How A Plan To Help Curb Garment Factory Disasters In Bangladesh Died In The U.S. Senate

Concerned it may undermine their own response to recent factory disasters and cost them business, U.S. clothing makers pressured the Senate to spike a provision in this year's military spending bill that would have promoted a plan to improve labor standards in Bangladesh.

The measure, tucked into versions of the National Defense Authorization Act, would have required so-called exchange stores on military bases to give preferential treatment to suppliers that sign the Bangladesh Accord on Fire and Building Safety, a legally binding agreement between clothing brands, labor groups and non-governmental organizations in the wake of the Rana Plaza clothing factory collapse, which claimed 1,129 lives last year. The amendment was ultimately left out of the defense spending bill that recently landed on President Barack Obama's desk.

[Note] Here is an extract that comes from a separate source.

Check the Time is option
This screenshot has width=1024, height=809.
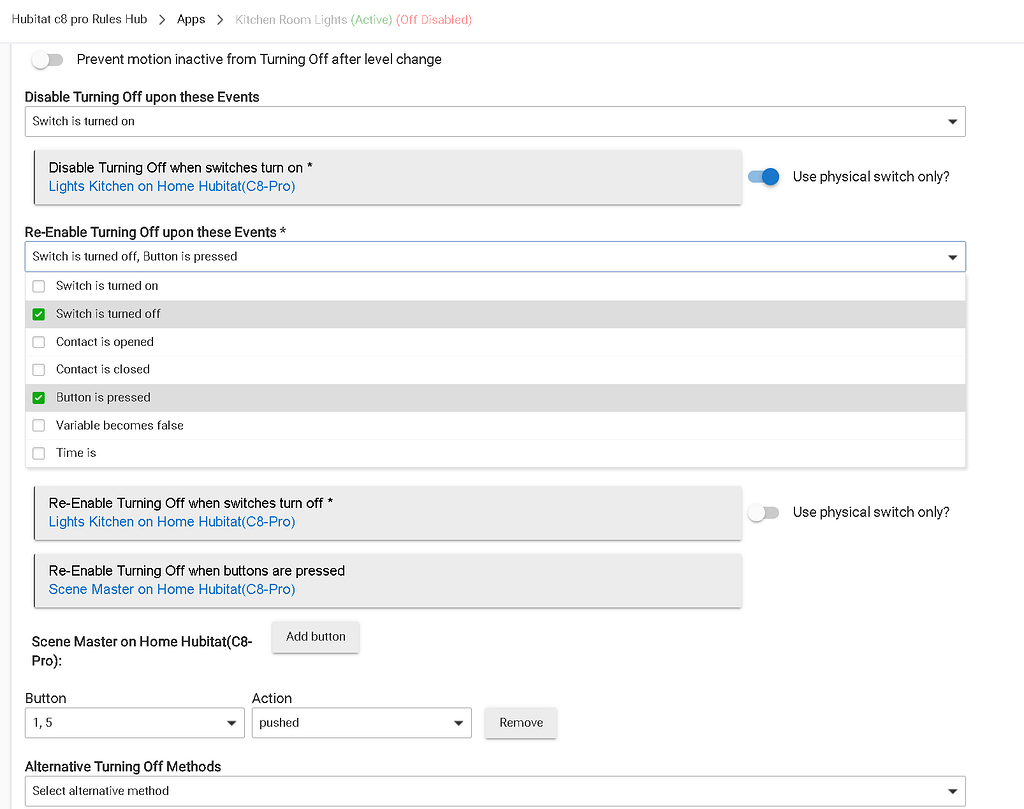click(x=39, y=454)
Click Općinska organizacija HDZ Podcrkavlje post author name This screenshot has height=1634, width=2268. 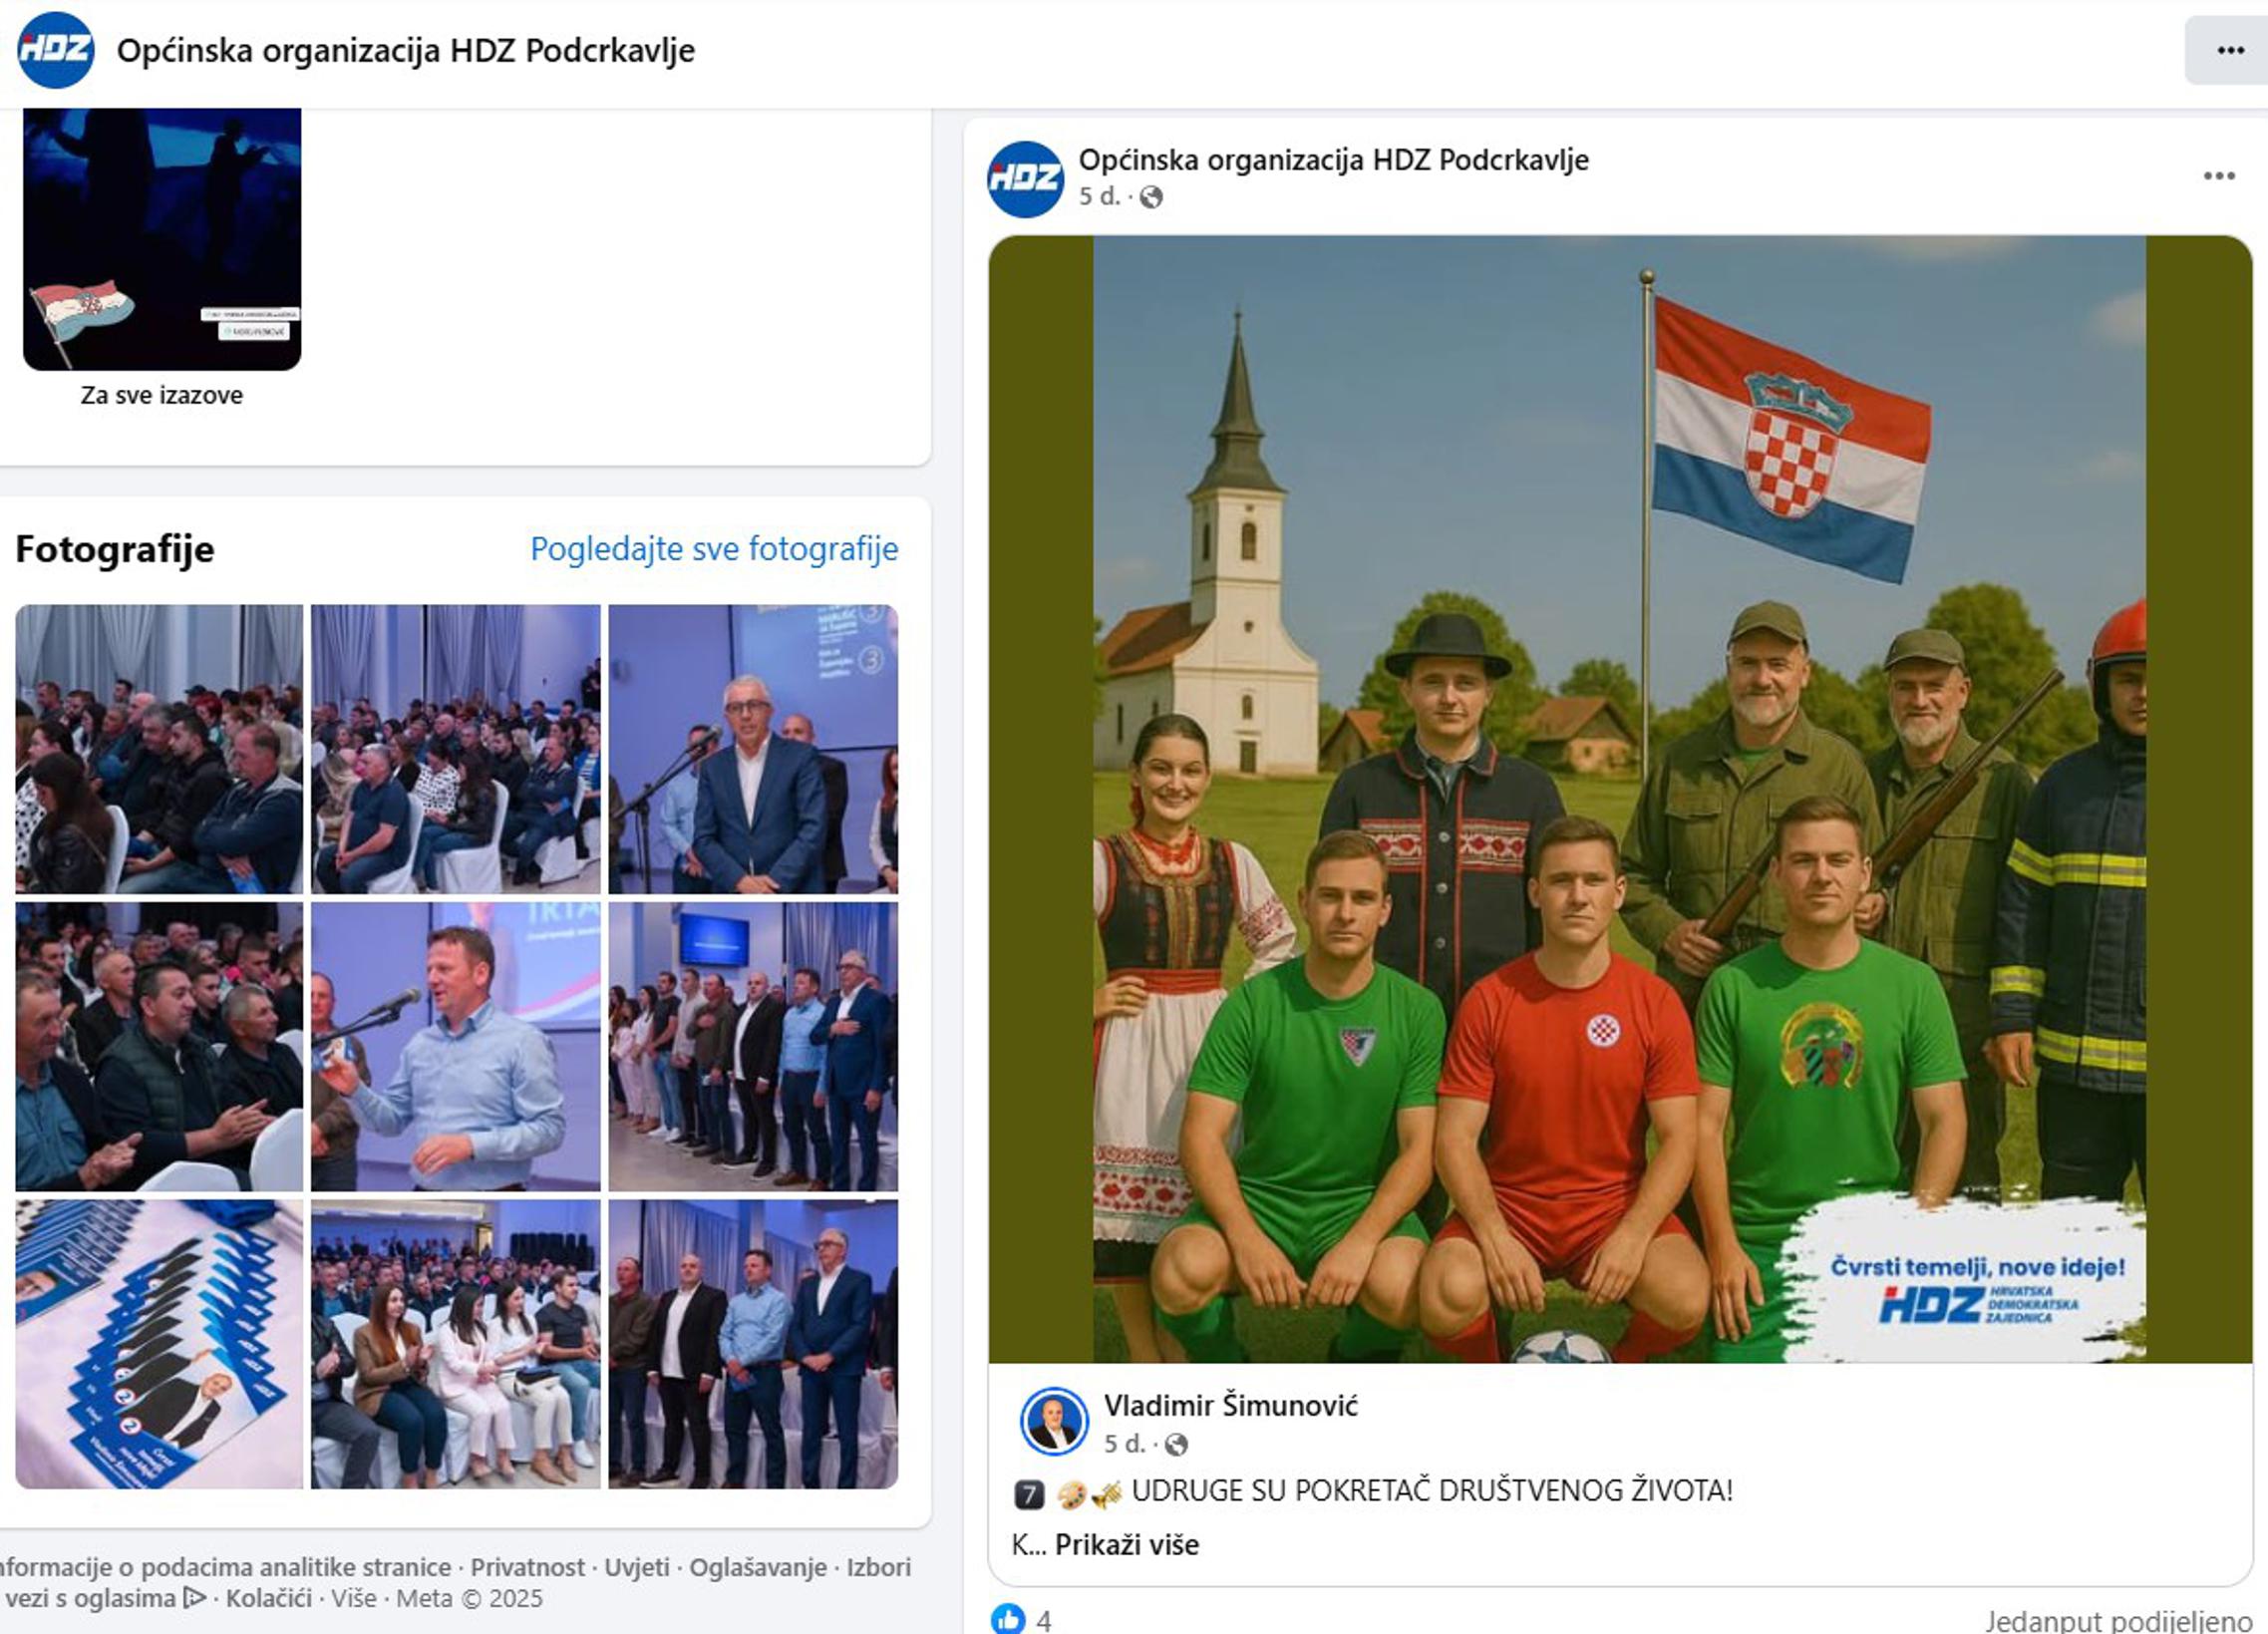pyautogui.click(x=1334, y=160)
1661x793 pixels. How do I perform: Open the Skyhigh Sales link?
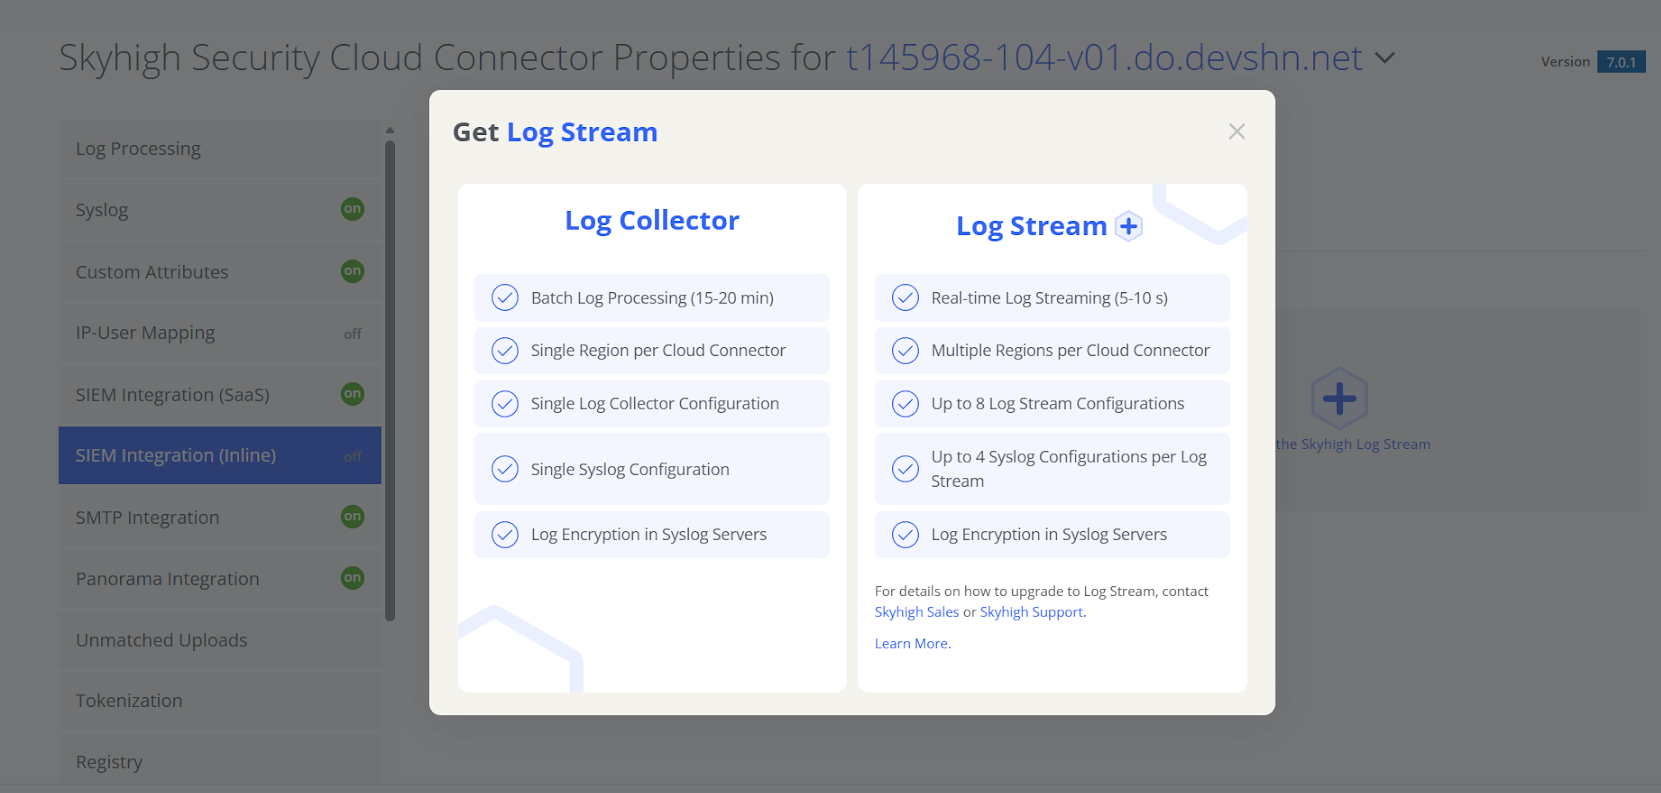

For the provision's backers, the events on Capitol Hill made for a rare and disappointing turn of events. The measure survived a vote in the GOP-controlled House of Representatives in June, only to die later in the Democrat-controlled Senate, where such a labor-backed amendment would normally stand better odds. The measure was championed by Sen. Bob Casey (D-Pa.) in the Senate and Reps. George Miller (D-Calif.) and Jan Schakowsky (D-Ill.) in the House.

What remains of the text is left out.